Hour glass opens with the corsetière and juxtaposes "the amazement of men on their wedding nights" with another distinctive element of Frankie's poetry, the concreteness of the real, in this case corsetry "threading whale bone/through cloth", which is in its turn set alongside the corsetière's view of whales as "bustles, derrières." In light of acquaintance with Frankie's earlier poetry, I feel there may well be an actual corsetière upon whom this initial sequence of the poem is based – although the whole conception may equally well have sprung entirely from her imagination. 

In at night my dead mother appears wanting soup we see a shift in poetic gear, moving from a more remote "observation" of the corsetière to a distinct "personal" voice. This is definitely Frankie McMillan at her most surreal, where "I" is dispatched on a quest for soup by the dead mother. I love the dream-sequence feel of this second poem, which is also – another distinctive Frankie McMillan element – very cinematographic, especially when it morphs into actual cinema going:

"at night my dead mother appears wanting soup 

I search the town for ox tails 
even the movie houses

there’s Clint Eastwood placing 
a bridle on his horse"

Now the poem embarks fully on Frankie's signature mix of the surreal with humour and more than a dash of the absurd, as "I" seeks guidance of Clint Eastwood and is dispatched to slay the required ox with a Colt while "time is running out."

» Data
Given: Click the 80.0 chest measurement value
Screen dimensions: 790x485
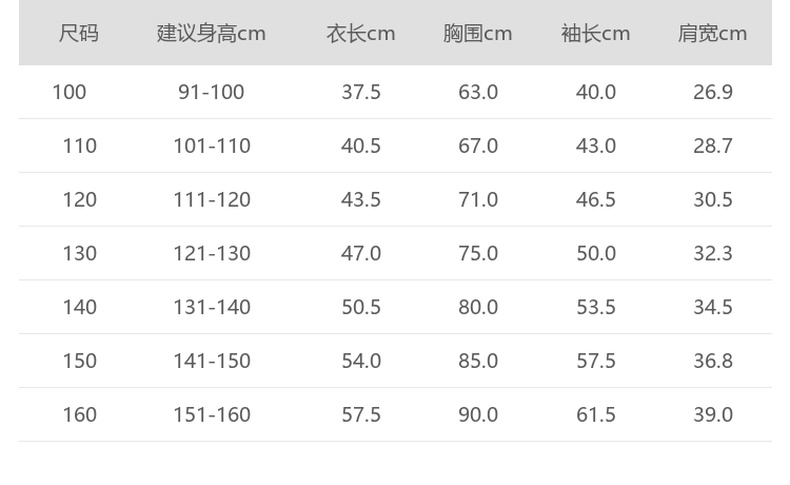Looking at the screenshot, I should coord(478,307).
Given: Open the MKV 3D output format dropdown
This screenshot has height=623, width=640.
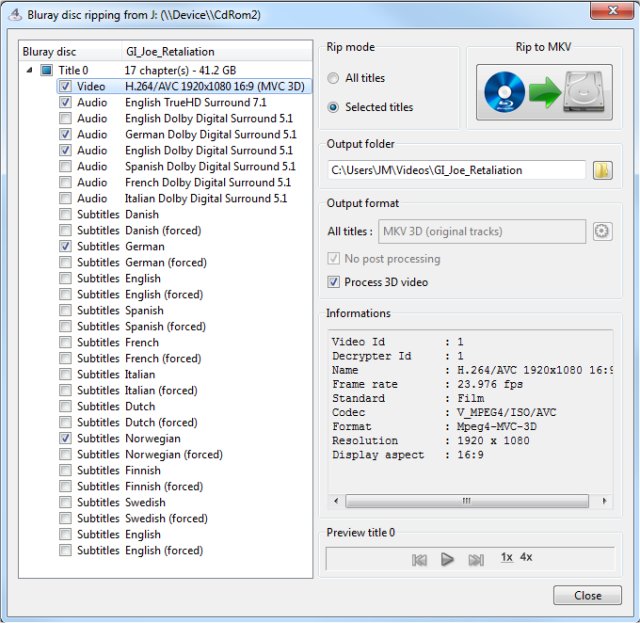Looking at the screenshot, I should pyautogui.click(x=482, y=231).
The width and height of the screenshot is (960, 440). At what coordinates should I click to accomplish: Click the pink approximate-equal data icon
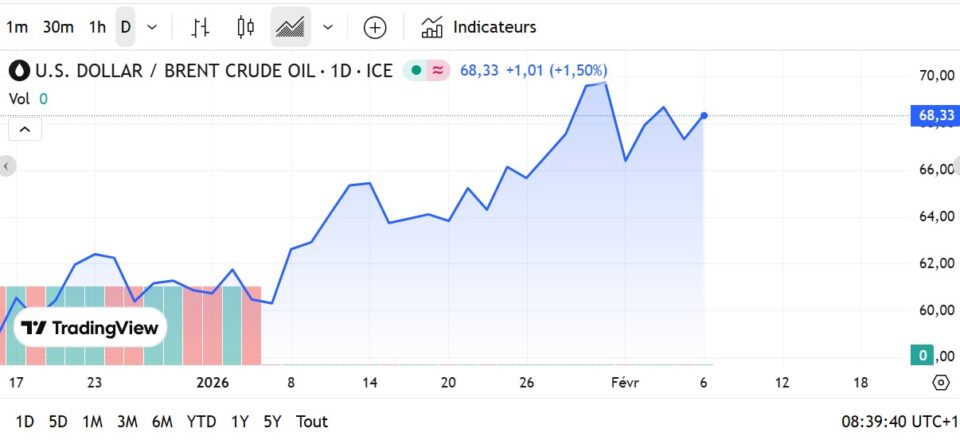click(438, 71)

» Aim of the task
Please reproduce the commentary on Frankie McMillan's poetry word for word, from its first line to its last.

» Written reply
Hour glass opens with the corsetière and juxtaposes "the amazement of men on their wedding nights" with another distinctive element of Frankie's poetry, the concreteness of the real, in this case corsetry "threading whale bone/through cloth", which is in its turn set alongside the corsetière's view of whales as "bustles, derrières." In light of acquaintance with Frankie's earlier poetry, I feel there may well be an actual corsetière upon whom this initial sequence of the poem is based – although the whole conception may equally well have sprung entirely from her imagination. 

In at night my dead mother appears wanting soup we see a shift in poetic gear, moving from a more remote "observation" of the corsetière to a distinct "personal" voice. This is definitely Frankie McMillan at her most surreal, where "I" is dispatched on a quest for soup by the dead mother. I love the dream-sequence feel of this second poem, which is also – another distinctive Frankie McMillan element – very cinematographic, especially when it morphs into actual cinema going:

"at night my dead mother appears wanting soup 

I search the town for ox tails 
even the movie houses

there’s Clint Eastwood placing 
a bridle on his horse"

Now the poem embarks fully on Frankie's signature mix of the surreal with humour and more than a dash of the absurd, as "I" seeks guidance of Clint Eastwood and is dispatched to slay the required ox with a Colt while "time is running out."